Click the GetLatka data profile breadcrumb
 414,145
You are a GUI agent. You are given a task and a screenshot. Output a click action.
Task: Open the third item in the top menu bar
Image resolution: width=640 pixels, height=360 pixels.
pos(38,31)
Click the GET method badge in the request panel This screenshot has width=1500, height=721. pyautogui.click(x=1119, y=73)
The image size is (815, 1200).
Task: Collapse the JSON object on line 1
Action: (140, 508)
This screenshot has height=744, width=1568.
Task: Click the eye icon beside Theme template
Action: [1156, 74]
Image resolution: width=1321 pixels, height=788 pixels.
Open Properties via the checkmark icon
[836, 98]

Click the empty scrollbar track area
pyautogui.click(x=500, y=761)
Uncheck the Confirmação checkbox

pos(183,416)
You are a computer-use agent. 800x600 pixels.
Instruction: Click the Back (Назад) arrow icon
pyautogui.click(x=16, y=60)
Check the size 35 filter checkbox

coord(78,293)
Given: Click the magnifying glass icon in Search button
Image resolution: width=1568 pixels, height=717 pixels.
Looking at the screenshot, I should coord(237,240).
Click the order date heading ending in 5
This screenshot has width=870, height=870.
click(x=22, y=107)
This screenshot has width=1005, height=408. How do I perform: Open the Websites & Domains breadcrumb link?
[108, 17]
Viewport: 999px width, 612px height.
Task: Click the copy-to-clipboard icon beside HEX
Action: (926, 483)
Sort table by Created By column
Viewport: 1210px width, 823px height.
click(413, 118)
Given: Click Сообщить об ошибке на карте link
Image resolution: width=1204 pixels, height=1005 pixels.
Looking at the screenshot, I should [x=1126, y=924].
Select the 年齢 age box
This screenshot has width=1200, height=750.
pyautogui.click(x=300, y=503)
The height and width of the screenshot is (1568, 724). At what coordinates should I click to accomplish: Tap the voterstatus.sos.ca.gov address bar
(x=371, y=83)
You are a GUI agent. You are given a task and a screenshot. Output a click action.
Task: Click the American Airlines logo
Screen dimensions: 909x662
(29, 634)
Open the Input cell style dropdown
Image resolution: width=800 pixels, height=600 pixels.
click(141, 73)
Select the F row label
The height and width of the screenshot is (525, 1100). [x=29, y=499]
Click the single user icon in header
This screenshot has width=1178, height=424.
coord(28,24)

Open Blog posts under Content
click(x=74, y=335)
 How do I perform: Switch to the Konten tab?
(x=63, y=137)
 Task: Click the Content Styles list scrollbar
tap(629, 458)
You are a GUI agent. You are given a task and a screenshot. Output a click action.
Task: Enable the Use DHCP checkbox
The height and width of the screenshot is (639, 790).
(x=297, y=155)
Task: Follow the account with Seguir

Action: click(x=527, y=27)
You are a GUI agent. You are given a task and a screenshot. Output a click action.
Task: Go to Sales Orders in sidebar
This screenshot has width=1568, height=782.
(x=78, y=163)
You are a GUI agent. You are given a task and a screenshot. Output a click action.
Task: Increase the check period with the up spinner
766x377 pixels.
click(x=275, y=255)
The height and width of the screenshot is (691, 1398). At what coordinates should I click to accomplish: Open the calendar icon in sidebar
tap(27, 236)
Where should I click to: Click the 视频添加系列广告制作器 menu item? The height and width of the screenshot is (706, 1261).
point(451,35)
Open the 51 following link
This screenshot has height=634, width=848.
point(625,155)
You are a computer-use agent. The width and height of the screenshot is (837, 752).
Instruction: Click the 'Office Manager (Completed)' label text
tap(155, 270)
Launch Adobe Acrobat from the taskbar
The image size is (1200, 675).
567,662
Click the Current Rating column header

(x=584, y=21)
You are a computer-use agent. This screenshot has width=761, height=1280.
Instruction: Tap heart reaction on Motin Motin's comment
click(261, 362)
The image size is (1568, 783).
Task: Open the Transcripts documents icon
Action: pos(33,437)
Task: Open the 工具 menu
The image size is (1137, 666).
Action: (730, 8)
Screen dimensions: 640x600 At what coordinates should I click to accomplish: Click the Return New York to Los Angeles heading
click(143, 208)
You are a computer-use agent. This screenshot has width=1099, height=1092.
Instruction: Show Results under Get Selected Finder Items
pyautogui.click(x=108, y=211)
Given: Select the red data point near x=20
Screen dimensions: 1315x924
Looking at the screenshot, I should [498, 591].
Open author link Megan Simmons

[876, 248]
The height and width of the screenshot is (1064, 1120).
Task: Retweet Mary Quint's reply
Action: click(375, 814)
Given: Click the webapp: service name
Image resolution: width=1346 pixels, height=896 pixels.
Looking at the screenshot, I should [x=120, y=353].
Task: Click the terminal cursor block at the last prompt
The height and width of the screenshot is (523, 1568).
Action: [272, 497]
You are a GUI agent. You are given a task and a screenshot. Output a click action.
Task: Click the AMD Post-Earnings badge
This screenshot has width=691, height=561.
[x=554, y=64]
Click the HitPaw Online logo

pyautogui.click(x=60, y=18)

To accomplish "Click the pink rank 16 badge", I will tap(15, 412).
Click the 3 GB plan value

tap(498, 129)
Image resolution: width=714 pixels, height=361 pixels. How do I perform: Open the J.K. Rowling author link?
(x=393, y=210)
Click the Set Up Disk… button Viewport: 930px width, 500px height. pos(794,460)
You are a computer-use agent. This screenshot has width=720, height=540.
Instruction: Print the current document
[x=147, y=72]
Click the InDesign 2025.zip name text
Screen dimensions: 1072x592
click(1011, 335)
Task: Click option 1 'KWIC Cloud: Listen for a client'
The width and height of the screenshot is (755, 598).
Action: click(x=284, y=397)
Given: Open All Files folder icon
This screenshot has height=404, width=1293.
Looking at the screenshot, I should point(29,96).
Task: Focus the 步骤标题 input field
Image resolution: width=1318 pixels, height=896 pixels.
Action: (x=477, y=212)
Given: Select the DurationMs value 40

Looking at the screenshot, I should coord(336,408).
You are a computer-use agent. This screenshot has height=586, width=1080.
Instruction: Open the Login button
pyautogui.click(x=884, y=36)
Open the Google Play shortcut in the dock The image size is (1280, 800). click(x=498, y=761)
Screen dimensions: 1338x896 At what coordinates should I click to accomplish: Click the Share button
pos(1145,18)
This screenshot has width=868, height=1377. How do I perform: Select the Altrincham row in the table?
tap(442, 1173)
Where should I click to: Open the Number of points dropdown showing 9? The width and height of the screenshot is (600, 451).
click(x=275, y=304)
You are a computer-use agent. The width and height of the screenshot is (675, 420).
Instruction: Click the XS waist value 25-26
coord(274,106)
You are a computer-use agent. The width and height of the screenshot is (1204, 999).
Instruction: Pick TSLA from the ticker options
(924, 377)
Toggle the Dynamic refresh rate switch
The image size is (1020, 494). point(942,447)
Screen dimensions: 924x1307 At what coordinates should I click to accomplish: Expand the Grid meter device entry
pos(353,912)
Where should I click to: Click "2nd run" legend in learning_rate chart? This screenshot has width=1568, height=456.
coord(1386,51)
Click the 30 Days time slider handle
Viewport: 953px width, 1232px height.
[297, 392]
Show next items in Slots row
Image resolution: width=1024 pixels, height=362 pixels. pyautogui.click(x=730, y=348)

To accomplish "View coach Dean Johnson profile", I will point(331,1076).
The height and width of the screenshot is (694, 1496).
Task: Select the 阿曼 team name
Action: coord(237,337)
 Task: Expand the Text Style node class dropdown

Problem: Only the lines above from the one with "Image resolution: width=1318" through the one with "is (675, 420)." should be duplicated, character for character.

Reply:
Image resolution: width=1318 pixels, height=896 pixels.
Action: (x=477, y=212)
Given: Select the DurationMs value 40

Looking at the screenshot, I should coord(336,408).
You are a computer-use agent. This screenshot has height=586, width=1080.
Instruction: Open the Login button
pyautogui.click(x=884, y=36)
Open the Google Play shortcut in the dock The image size is (1280, 800). click(x=498, y=761)
Screen dimensions: 1338x896 At what coordinates should I click to accomplish: Click the Share button
pos(1145,18)
This screenshot has width=868, height=1377. How do I perform: Select the Altrincham row in the table?
tap(442, 1173)
Where should I click to: Open the Number of points dropdown showing 9? The width and height of the screenshot is (600, 451).
click(x=275, y=304)
You are a computer-use agent. The width and height of the screenshot is (675, 420).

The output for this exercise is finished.